TASK REQUIREMENTS - Please copy each line below that contains the word "legend".

DATA -

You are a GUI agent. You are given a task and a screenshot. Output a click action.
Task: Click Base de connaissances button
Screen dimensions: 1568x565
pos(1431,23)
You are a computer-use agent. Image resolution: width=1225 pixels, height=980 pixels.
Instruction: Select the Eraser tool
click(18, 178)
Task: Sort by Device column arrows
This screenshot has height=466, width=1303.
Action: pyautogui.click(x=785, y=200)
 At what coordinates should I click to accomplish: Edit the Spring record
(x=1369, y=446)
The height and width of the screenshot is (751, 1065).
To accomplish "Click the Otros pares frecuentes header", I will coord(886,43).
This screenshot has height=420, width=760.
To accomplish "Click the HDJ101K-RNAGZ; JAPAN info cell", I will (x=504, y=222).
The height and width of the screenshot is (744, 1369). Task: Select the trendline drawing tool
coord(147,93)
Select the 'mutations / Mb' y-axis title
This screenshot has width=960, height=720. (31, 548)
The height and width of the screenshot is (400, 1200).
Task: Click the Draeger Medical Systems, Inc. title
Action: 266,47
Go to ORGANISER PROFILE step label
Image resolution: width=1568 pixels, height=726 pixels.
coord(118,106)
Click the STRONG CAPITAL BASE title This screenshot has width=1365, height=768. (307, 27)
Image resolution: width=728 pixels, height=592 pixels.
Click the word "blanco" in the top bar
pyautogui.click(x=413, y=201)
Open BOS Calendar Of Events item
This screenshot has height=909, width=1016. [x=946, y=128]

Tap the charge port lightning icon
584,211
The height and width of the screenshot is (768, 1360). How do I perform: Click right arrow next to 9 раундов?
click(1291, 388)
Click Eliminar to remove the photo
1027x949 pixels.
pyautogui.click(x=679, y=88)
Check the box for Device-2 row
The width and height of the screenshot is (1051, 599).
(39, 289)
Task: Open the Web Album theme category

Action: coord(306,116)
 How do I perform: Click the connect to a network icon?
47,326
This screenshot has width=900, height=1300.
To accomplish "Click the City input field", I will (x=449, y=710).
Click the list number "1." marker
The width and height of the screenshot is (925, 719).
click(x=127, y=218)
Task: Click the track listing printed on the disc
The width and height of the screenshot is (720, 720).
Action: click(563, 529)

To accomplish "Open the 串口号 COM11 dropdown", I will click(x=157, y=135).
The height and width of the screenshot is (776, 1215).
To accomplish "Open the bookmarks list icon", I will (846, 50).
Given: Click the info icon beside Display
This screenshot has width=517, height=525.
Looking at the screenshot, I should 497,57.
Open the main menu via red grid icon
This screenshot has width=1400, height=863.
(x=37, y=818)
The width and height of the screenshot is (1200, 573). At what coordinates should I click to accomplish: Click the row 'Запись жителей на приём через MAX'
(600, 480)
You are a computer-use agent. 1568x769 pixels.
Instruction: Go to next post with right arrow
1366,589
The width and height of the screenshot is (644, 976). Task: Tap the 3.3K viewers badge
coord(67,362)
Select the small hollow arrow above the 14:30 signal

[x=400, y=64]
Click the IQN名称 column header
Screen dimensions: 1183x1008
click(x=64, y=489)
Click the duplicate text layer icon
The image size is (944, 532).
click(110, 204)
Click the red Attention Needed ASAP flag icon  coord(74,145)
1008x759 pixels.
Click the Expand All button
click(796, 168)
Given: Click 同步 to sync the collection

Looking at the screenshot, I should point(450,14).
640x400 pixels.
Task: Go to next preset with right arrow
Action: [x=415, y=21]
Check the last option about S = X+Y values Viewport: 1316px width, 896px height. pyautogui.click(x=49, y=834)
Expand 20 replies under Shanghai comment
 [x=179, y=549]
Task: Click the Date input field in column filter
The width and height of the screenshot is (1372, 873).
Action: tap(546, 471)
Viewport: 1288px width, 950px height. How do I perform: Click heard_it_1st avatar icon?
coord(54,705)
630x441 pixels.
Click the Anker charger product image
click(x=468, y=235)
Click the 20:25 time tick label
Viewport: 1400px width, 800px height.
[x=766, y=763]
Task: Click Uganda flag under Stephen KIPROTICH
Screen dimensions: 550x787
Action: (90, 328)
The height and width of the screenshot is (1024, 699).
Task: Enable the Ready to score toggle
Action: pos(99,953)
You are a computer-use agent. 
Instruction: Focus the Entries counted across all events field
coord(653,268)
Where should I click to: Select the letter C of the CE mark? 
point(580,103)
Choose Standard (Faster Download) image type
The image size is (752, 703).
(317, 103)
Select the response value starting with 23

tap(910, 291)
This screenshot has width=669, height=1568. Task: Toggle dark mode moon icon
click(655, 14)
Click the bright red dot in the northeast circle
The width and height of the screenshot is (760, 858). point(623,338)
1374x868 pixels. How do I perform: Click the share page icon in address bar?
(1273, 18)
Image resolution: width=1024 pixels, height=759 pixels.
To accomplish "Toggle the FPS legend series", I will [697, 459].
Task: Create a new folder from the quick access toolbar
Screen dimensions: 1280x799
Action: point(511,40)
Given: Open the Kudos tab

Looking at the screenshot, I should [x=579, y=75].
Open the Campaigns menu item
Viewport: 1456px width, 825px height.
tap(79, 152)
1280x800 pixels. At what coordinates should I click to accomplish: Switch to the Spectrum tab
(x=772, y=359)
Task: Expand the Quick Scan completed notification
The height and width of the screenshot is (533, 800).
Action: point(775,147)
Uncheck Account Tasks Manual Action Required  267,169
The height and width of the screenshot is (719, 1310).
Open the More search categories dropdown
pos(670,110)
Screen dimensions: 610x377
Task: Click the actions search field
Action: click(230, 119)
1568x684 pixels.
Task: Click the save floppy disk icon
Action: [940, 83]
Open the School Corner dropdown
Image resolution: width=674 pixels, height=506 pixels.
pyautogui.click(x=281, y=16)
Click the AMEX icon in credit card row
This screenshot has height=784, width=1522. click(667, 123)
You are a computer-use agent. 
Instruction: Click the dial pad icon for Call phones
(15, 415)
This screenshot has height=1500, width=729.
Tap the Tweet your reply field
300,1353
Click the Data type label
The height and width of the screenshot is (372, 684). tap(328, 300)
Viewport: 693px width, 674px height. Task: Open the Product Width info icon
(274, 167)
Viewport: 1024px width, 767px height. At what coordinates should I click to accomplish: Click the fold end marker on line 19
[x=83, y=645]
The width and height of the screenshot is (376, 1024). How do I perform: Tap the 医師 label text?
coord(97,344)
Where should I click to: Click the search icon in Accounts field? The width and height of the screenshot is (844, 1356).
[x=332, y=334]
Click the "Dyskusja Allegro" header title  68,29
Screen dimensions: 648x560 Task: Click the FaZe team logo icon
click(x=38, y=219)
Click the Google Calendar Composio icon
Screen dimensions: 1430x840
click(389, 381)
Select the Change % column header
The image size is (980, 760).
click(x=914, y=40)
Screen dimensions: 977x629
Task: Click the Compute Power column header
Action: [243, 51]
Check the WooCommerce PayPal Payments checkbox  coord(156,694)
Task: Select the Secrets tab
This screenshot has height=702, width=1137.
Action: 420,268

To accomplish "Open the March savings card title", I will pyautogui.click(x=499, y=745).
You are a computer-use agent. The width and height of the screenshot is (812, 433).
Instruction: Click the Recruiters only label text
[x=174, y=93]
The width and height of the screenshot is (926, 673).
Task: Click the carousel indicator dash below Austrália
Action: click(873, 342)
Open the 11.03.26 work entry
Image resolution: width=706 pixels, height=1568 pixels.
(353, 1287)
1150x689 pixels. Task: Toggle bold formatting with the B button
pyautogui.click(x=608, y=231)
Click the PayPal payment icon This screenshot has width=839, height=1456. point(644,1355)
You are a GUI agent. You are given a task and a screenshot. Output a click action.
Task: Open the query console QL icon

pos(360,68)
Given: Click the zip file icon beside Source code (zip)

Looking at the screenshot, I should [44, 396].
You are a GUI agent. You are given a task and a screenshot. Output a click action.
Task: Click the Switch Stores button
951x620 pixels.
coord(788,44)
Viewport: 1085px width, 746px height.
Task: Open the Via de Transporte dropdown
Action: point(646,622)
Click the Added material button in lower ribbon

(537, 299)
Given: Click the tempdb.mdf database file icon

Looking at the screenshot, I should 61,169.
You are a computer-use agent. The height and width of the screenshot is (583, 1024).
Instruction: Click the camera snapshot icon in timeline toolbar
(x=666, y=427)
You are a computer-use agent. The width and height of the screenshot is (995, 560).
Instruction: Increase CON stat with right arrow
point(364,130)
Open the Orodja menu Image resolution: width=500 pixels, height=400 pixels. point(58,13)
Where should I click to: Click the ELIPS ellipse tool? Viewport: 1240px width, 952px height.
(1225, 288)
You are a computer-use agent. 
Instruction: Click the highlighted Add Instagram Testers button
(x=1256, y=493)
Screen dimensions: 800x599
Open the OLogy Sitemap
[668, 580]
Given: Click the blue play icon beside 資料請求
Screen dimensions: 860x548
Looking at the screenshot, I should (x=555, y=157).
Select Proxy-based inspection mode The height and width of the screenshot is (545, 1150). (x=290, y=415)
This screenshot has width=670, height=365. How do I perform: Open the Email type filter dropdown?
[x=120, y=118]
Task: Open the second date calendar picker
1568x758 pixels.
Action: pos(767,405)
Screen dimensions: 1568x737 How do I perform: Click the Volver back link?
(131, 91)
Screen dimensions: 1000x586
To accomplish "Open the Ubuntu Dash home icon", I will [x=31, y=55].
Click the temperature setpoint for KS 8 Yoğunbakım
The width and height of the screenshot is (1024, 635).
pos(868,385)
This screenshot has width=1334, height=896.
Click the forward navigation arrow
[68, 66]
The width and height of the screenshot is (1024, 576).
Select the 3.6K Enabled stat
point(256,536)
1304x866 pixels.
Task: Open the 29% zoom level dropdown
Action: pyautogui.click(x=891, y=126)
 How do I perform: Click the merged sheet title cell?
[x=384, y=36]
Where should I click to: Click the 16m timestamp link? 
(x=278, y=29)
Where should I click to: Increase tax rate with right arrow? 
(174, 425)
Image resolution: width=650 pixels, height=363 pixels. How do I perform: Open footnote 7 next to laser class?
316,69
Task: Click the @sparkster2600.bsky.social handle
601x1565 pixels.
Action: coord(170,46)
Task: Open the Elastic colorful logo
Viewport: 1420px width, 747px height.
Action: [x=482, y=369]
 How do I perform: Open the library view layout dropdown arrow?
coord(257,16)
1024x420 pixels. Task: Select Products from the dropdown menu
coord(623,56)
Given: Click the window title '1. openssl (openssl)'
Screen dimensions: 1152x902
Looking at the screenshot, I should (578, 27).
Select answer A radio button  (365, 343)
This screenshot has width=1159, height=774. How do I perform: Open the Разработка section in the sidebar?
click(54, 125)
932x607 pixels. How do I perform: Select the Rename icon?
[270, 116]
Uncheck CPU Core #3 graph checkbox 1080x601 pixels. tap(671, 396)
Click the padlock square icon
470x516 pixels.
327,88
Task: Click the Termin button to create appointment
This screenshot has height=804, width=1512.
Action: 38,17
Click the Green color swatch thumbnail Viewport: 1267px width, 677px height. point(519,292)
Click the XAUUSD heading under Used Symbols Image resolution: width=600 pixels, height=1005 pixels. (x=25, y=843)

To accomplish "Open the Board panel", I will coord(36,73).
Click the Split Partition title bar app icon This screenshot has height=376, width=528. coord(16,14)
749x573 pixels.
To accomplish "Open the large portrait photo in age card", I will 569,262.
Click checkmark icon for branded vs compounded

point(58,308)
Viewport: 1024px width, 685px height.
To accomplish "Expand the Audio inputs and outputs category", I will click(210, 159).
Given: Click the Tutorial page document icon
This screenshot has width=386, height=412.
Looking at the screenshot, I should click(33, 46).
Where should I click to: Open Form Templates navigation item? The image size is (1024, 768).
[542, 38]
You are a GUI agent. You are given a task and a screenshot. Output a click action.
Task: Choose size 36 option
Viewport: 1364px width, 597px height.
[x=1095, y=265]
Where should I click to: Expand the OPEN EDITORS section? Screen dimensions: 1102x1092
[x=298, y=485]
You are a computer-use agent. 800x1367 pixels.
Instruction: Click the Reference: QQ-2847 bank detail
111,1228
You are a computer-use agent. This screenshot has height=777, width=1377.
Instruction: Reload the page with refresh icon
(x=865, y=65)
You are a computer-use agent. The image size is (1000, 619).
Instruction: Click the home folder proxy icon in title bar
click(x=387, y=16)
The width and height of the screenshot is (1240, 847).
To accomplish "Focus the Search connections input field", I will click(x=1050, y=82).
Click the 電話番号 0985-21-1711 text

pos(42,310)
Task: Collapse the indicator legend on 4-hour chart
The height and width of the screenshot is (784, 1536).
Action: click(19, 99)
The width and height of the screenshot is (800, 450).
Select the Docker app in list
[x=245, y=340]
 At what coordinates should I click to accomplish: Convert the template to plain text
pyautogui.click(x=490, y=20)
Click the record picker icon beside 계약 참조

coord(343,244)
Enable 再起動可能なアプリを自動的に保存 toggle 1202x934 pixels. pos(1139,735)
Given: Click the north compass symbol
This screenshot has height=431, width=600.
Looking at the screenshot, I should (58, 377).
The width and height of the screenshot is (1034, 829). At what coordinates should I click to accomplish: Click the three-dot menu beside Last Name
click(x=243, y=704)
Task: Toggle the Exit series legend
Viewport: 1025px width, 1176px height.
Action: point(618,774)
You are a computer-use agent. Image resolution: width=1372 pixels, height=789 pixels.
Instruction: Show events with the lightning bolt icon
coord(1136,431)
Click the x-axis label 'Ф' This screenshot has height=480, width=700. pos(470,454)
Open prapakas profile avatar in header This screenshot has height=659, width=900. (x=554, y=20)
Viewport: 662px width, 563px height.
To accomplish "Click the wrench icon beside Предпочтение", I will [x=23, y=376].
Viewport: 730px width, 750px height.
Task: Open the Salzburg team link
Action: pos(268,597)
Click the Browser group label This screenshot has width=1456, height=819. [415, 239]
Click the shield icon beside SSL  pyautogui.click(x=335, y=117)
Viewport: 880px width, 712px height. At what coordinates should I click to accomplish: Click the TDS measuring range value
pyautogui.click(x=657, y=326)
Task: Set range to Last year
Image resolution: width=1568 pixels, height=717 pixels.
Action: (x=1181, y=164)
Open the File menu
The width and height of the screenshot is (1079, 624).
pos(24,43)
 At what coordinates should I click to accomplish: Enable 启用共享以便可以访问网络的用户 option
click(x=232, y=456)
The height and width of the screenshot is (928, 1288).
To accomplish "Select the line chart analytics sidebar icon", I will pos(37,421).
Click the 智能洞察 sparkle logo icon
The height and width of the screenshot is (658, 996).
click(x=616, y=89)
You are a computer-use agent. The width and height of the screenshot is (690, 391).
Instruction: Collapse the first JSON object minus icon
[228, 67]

OUTPUT BELOW -
To accomplish "Toggle the FPS legend series", I will [697, 459].
Task: Collapse the indicator legend on 4-hour chart
Task: Toggle the Exit series legend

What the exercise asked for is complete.